MIMD Massive thread parallelism. Each core of the Xeon Phi supports up to 4 hardware hyper-threads. Thus, there are 240 threads in total. The MIMD (Multiple Instruction, Multiple Data) thread execution allows different threads execute different instructions at any time. Thus, we can assign different workloads to different threads to improve the hardware resource utilization.
Coherent L2 caches with ring interconnection. The interconnection on the Xeon Phi employs a ring architecture. All L2 caches are coherent through the ring interconnection. This design is able to improve the cache efficiency. Specifically, when a cache miss occurs on a core (), an address request is sent to the address ring. If the data is found in another core’s L2 cache, the data will be forwarded to the original core by the data block ring. This way, it avoids the expensive memory access.
Low cost atomic operations. Atomic data types are well supported on the Xeon Phi. Compared with native data types, the operations on atomic data types do not have significant overhead. Therefore, it is reasonable to exploit the use of atomic operations when designing a parallel algorithm.

● WHAT TO DO:
In the text on Xeon Phi features, how many hardware hyper-threads can each core support?

● GIVEN INFORMATION:
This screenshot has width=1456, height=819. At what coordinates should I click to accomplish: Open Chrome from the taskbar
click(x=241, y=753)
---
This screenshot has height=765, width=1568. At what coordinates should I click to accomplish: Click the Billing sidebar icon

● RESPONSE:
Each core supports up to 4 hardware hyper-threads.